Exercise >> Would you please copy each line of the data in which the string "info" occurs?

Records for the task >>
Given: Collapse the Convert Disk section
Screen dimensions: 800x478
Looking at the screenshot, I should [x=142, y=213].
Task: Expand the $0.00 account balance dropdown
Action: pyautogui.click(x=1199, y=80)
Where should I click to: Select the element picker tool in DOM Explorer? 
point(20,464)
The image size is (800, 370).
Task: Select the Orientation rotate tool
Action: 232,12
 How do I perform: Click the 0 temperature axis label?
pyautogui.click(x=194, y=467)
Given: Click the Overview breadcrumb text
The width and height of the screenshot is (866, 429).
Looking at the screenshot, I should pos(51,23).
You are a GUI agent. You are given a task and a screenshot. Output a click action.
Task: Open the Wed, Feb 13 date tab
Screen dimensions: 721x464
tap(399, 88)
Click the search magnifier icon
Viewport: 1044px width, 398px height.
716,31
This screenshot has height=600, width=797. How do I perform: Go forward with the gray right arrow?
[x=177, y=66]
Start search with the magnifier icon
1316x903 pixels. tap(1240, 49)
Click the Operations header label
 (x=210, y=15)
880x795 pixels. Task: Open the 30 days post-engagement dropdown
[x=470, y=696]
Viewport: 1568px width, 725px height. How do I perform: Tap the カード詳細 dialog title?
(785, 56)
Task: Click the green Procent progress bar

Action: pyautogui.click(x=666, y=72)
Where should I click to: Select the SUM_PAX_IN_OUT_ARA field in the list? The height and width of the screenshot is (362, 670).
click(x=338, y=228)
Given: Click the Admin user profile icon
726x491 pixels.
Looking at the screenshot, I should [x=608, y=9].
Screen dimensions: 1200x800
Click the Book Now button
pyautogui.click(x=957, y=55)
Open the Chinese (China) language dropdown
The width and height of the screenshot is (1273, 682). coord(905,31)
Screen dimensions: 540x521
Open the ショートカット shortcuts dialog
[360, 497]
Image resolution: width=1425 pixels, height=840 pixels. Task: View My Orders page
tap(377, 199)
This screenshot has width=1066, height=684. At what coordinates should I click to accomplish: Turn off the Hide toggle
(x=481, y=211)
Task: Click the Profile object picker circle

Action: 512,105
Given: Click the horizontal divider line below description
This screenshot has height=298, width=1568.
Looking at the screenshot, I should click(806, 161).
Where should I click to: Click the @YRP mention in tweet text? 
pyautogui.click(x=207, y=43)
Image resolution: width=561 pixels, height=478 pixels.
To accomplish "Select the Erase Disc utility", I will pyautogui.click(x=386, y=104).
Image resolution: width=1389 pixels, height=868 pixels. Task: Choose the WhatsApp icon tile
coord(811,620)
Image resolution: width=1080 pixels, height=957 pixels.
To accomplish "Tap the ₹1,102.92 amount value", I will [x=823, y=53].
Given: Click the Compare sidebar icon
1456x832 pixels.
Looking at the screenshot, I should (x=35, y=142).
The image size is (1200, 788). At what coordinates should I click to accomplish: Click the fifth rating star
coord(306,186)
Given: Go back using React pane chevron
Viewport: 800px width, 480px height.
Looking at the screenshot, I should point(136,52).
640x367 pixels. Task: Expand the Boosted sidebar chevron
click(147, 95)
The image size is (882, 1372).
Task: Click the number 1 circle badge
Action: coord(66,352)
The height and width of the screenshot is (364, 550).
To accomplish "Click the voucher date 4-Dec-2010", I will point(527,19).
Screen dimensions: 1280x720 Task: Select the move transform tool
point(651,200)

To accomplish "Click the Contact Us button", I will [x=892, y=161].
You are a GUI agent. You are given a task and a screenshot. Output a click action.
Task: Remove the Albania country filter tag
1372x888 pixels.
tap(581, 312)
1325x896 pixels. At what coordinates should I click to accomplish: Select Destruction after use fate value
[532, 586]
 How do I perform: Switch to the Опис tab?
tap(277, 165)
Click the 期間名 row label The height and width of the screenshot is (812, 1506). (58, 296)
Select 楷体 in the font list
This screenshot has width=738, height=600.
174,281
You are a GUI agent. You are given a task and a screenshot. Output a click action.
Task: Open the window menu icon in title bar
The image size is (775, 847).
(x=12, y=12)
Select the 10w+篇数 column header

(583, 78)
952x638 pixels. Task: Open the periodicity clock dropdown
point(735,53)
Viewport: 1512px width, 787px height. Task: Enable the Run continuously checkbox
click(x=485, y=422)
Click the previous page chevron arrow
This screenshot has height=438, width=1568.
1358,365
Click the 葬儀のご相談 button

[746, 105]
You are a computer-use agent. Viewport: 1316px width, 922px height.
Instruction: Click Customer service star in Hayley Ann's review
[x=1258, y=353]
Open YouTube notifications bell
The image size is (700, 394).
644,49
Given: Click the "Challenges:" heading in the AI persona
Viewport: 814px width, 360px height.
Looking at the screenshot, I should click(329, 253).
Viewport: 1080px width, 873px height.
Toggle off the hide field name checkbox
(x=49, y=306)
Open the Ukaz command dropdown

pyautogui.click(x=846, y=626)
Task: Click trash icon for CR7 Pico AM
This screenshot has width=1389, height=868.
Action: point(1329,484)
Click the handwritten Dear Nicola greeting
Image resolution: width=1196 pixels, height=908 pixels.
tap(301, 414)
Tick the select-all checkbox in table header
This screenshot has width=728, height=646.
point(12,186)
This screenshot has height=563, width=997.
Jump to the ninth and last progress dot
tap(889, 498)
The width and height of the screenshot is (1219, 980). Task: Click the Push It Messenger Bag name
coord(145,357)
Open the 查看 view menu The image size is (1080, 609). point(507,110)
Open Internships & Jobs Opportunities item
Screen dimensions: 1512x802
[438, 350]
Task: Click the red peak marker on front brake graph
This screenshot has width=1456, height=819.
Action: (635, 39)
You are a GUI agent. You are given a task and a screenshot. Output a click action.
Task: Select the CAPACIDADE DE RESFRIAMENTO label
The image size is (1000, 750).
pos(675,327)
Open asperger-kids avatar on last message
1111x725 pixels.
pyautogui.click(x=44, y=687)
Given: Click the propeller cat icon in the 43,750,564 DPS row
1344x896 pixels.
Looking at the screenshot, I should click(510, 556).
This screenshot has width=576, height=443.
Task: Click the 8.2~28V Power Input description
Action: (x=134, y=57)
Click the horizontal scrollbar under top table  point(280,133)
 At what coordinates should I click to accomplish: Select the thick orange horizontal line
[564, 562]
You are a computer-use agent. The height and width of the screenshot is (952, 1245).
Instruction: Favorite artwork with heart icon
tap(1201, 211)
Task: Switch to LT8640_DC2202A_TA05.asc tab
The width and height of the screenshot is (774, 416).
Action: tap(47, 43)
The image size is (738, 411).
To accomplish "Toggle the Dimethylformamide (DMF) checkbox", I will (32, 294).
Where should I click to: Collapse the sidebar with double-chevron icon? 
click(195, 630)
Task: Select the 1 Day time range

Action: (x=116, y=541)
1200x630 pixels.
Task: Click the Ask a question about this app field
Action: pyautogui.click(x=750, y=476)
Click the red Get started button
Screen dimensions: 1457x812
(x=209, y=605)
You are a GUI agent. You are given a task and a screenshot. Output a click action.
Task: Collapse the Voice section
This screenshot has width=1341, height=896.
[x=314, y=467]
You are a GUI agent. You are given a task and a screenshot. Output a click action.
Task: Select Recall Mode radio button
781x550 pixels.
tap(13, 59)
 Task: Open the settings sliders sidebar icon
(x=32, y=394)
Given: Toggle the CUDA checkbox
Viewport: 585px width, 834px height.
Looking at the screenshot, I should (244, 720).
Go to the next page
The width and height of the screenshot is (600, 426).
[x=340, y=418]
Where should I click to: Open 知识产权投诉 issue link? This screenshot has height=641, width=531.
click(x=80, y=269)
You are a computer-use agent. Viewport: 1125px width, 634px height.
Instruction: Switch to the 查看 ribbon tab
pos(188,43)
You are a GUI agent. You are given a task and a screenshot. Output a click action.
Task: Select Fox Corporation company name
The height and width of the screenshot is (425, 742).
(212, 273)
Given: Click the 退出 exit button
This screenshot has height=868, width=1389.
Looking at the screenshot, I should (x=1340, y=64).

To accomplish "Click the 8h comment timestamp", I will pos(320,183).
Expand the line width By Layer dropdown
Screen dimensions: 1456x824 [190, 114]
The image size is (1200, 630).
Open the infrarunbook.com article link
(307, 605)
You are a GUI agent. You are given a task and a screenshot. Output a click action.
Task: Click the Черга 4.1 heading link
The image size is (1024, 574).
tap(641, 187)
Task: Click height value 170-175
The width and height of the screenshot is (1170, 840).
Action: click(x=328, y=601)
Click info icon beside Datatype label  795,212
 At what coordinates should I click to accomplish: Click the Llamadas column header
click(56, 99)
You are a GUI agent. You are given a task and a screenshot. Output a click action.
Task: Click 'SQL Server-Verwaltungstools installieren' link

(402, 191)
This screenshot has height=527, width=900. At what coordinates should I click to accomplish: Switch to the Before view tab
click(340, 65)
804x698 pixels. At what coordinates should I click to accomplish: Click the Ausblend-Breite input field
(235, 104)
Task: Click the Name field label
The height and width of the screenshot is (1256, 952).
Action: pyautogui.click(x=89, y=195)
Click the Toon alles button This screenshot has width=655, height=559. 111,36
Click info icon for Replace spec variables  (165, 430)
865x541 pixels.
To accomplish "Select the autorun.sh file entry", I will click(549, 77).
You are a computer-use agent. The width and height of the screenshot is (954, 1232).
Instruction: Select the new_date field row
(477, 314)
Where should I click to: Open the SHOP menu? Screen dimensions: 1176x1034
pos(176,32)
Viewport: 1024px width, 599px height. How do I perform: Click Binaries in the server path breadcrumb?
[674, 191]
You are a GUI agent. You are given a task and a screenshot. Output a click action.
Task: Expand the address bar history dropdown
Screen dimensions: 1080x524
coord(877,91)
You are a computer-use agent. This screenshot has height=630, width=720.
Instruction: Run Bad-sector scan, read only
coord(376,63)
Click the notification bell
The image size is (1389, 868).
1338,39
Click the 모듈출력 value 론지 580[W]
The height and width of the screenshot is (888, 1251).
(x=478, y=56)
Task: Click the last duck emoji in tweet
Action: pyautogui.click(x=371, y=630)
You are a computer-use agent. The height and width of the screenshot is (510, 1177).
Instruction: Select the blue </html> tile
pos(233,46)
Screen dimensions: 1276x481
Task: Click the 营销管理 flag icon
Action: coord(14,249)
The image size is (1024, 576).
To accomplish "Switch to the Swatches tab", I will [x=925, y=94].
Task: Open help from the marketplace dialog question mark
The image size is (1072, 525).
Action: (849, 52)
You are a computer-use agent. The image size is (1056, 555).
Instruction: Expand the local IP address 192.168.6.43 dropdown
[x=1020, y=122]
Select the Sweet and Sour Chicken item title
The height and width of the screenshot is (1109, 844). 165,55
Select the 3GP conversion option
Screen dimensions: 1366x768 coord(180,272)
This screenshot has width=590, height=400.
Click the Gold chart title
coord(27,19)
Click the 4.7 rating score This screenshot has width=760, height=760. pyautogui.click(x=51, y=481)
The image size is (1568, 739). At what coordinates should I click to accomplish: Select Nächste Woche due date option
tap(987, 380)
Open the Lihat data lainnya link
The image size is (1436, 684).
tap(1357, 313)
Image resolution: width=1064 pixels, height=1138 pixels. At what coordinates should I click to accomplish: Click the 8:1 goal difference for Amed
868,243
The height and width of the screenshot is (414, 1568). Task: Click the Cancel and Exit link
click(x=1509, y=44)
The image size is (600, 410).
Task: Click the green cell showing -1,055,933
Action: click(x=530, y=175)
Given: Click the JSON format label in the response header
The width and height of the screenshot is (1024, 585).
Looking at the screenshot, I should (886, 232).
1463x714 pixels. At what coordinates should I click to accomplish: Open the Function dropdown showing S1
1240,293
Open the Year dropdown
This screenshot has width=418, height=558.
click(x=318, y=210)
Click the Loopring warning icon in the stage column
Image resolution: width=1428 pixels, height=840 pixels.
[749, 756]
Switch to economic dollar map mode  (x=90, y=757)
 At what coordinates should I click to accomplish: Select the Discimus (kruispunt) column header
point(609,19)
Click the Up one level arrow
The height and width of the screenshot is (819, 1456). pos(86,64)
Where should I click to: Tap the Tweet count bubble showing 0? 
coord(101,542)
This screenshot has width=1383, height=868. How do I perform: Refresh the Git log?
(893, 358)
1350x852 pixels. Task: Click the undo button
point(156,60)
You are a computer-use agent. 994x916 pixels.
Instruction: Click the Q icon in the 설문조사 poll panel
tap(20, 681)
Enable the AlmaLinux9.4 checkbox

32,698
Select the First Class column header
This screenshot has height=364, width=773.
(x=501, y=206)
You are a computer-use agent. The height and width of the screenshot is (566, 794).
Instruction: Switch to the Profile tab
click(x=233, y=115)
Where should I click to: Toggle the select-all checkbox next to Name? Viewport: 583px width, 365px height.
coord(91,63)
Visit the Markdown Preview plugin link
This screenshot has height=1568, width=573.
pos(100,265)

Solution to the exercise >>
Click info icon beside Datatype label  795,212
Click info icon for Replace spec variables  (165, 430)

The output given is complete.